No questions asked of those whom Dubya freed.
A bull-horn set to mouth with all mad speed:
"This child will get Saddam Hussein," he blew.
VIII
The child apprentice knight-errant set out
To prove his mettle in a grand Crusade
While posing boldly, stern and unafraid.
Advice from wiser men he chose to flout.
Believing in a "higher" father's clout,
His earthly dad's renown he soon unmade.
IX
In thrall to visions fed him in the dark
By sycophants who whispered in his ear,
He thought himself the point upon a spear
Embarked upon an epic Sunday lark,
Deployed to vanquish picnics in the park.
On cakewalks such as this, what fraud felt fear?
X
Somehow, he'd got his hands upon a toy:
A power dark and dangerous to flaunt,
But even worse if loosed upon a jaunt;
A game of chance played by a little boy.
He threw the deadly dice, consumed in joy.
Both enemies and friends he chose to taunt.
XI
Whatever words he spoke, the press would buy.
Although not worth the ink and paper cost,
Whatever thoughts he gained he quickly lost.
His "mind" as evanescent as a sigh,
The word came down from editors on high:
"Portray him as the dew and not the frost."
XII
So, unexamined outside or within
Child Dubya took to walking while asleep.

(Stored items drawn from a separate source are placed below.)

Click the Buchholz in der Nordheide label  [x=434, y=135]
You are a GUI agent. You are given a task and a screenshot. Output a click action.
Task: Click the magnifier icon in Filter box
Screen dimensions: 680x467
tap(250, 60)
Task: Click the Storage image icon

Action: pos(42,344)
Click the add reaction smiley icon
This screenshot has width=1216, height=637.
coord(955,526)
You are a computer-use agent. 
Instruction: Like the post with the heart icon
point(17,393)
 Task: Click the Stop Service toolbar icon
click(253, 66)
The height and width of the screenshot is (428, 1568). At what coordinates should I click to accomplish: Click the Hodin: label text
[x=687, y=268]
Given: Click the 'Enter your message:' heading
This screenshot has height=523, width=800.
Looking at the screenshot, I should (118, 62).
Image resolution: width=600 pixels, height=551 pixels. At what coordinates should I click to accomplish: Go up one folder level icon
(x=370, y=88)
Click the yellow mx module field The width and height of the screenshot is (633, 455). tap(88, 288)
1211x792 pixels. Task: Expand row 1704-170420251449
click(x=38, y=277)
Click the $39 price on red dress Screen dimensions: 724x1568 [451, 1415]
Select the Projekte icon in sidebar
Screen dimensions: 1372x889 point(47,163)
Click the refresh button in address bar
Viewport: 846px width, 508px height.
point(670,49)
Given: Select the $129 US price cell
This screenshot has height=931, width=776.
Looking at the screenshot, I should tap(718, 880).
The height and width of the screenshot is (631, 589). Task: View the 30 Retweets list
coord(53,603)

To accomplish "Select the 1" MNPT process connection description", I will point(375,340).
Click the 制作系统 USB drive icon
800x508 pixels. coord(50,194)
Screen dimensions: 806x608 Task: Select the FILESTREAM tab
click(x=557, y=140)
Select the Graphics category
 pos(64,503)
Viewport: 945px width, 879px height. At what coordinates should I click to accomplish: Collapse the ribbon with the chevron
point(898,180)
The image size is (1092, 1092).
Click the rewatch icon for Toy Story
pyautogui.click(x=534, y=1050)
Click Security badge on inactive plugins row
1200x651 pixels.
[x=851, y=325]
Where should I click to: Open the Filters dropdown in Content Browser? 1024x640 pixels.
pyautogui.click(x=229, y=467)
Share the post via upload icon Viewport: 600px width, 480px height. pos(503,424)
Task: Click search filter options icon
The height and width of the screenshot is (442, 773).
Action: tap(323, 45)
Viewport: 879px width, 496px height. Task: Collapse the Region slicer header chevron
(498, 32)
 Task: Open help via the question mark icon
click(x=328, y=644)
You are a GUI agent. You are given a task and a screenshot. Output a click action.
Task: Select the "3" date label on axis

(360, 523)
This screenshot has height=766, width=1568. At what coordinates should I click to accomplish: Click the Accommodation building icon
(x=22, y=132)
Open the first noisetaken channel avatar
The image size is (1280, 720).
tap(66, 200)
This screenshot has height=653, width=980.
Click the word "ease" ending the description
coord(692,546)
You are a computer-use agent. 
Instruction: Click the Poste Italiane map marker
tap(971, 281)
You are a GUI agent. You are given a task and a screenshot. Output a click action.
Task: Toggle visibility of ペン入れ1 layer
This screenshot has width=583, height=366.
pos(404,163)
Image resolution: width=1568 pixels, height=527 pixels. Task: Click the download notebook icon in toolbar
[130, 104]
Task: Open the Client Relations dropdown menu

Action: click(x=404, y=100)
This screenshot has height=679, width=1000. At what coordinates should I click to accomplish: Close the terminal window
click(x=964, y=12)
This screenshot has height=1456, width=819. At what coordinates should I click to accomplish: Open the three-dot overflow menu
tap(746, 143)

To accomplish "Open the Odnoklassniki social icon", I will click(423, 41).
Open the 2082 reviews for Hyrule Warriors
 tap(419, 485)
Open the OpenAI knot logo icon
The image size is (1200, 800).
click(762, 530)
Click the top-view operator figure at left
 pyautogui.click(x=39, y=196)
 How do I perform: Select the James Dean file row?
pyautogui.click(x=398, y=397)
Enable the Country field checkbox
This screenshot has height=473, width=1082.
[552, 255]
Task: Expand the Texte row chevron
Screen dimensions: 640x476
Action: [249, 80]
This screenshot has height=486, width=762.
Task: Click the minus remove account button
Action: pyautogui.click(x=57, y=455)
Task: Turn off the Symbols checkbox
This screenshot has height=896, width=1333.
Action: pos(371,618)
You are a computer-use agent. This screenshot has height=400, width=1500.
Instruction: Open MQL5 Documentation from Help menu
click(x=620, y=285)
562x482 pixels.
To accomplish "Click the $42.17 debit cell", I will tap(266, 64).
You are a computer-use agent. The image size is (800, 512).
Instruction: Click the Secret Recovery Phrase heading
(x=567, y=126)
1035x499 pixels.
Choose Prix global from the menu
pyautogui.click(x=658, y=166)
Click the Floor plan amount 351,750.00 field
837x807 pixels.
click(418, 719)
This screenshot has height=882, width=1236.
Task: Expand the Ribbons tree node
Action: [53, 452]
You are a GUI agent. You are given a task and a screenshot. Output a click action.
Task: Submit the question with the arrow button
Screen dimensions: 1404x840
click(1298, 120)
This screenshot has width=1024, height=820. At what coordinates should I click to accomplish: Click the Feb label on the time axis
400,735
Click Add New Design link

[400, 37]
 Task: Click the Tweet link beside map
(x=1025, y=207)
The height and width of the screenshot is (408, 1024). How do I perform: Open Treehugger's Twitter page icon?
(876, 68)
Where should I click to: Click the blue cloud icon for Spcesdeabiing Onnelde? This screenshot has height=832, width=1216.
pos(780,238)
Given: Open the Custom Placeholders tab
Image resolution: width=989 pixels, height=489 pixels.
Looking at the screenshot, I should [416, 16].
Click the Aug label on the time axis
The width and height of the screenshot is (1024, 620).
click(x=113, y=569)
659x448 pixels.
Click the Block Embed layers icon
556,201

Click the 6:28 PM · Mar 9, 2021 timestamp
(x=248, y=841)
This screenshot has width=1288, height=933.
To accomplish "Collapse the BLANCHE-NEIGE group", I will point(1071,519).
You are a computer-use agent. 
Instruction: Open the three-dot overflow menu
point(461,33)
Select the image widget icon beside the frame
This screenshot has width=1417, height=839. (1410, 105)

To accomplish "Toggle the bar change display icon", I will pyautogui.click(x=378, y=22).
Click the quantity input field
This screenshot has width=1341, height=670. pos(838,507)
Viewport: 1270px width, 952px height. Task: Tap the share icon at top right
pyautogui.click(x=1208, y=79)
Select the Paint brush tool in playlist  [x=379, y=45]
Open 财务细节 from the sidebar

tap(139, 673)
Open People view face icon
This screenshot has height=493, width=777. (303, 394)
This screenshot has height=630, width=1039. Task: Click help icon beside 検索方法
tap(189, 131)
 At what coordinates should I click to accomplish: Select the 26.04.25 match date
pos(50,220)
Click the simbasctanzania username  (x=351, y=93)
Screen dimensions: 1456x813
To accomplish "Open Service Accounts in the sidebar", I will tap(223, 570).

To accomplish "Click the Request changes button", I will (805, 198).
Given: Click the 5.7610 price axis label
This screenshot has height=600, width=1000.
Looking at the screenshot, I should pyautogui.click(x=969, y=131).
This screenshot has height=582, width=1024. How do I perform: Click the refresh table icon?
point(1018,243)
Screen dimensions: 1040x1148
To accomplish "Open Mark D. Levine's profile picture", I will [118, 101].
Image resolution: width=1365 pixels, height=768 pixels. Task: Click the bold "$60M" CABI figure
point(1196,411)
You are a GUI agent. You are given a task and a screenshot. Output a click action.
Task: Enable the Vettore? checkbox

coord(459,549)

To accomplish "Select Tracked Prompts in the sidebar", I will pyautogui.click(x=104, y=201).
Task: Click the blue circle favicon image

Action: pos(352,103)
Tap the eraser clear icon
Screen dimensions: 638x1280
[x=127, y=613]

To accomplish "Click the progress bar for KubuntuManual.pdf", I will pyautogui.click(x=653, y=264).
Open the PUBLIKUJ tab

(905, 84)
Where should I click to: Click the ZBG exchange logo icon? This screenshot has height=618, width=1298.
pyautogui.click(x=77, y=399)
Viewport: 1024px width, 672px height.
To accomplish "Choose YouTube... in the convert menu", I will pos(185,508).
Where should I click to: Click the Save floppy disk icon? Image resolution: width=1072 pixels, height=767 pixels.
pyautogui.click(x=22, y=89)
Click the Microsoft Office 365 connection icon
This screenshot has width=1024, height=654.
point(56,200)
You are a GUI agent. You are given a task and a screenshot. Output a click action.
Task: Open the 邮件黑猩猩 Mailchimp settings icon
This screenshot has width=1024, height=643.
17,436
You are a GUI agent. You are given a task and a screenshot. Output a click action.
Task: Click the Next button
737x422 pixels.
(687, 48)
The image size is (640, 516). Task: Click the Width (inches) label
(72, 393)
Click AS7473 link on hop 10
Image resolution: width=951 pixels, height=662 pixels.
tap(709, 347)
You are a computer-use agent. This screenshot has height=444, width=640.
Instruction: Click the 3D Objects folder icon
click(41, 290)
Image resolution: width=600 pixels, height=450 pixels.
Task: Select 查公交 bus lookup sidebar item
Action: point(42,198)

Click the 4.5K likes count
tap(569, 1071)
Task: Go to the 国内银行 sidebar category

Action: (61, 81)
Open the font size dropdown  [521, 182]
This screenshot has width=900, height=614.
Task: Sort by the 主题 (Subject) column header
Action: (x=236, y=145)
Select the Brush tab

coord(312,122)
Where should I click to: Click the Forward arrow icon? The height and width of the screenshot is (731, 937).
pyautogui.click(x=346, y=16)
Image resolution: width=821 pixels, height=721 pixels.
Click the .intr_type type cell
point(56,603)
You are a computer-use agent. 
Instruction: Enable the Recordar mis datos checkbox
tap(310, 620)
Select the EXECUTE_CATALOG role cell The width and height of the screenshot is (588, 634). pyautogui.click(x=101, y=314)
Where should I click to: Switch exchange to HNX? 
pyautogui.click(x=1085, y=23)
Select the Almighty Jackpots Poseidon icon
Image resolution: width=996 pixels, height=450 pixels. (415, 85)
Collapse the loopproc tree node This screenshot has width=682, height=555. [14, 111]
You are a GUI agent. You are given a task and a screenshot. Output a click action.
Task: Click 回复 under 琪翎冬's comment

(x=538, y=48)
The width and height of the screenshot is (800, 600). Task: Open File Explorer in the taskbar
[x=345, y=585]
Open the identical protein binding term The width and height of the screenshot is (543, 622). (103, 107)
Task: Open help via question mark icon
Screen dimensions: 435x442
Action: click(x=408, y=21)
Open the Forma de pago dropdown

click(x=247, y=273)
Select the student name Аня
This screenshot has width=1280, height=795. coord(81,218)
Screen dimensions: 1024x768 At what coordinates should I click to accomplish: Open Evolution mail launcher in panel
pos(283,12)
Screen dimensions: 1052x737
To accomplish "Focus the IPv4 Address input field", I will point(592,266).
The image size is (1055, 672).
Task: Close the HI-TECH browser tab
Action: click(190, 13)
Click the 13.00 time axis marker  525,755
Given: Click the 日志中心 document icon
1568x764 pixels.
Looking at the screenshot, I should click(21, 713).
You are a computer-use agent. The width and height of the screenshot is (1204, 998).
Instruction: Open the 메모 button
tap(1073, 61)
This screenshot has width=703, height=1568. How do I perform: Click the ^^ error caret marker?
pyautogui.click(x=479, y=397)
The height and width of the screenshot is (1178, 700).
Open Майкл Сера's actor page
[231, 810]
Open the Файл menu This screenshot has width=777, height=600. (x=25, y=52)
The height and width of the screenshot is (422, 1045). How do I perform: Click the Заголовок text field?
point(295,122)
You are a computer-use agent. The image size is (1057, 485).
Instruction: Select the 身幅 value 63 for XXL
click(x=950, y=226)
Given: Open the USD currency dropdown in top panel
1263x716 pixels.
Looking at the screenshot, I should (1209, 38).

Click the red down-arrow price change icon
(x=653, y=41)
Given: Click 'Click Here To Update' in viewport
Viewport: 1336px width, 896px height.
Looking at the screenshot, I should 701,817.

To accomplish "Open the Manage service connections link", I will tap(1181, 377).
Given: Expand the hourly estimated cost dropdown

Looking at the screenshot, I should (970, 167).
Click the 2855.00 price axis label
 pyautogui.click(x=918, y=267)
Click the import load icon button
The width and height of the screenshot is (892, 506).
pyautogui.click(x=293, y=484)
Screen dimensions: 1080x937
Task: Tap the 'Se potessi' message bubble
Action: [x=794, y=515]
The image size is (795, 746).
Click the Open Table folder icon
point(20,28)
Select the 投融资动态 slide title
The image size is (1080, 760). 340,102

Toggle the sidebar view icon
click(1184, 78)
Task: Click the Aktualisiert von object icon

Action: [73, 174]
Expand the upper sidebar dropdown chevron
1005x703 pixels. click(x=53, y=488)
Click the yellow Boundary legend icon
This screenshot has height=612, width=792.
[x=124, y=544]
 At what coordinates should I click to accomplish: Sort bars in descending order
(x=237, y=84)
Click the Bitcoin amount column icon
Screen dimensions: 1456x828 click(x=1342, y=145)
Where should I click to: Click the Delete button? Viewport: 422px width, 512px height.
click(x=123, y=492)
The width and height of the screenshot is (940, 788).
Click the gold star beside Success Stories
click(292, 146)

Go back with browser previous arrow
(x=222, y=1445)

Commander of his clueless castle keep,
He sallied forth, his conquest to begin.
With trumpet fanfare urging him to win,
He rode up to a chasm wide and deep.
XIII
This great depression had an entry sign
Beside which carving sat a lonely wretch,
Who cautioned that an act of faith would stretch
Good fortune past its outer limit line.
Advising reason rather less malign,
The wraith read warnings scribed into the etch:
XIV
"A child unto the darkened power came
Unbidden but attracted nonetheless;
Too innocent of strife to bear the stress;
Too inexperienced to know the game;
Who entered with excuses long and lame;
And smelled some blood — of whom he could not guess."
XV
There at decision's fork, Child Dubya strayed.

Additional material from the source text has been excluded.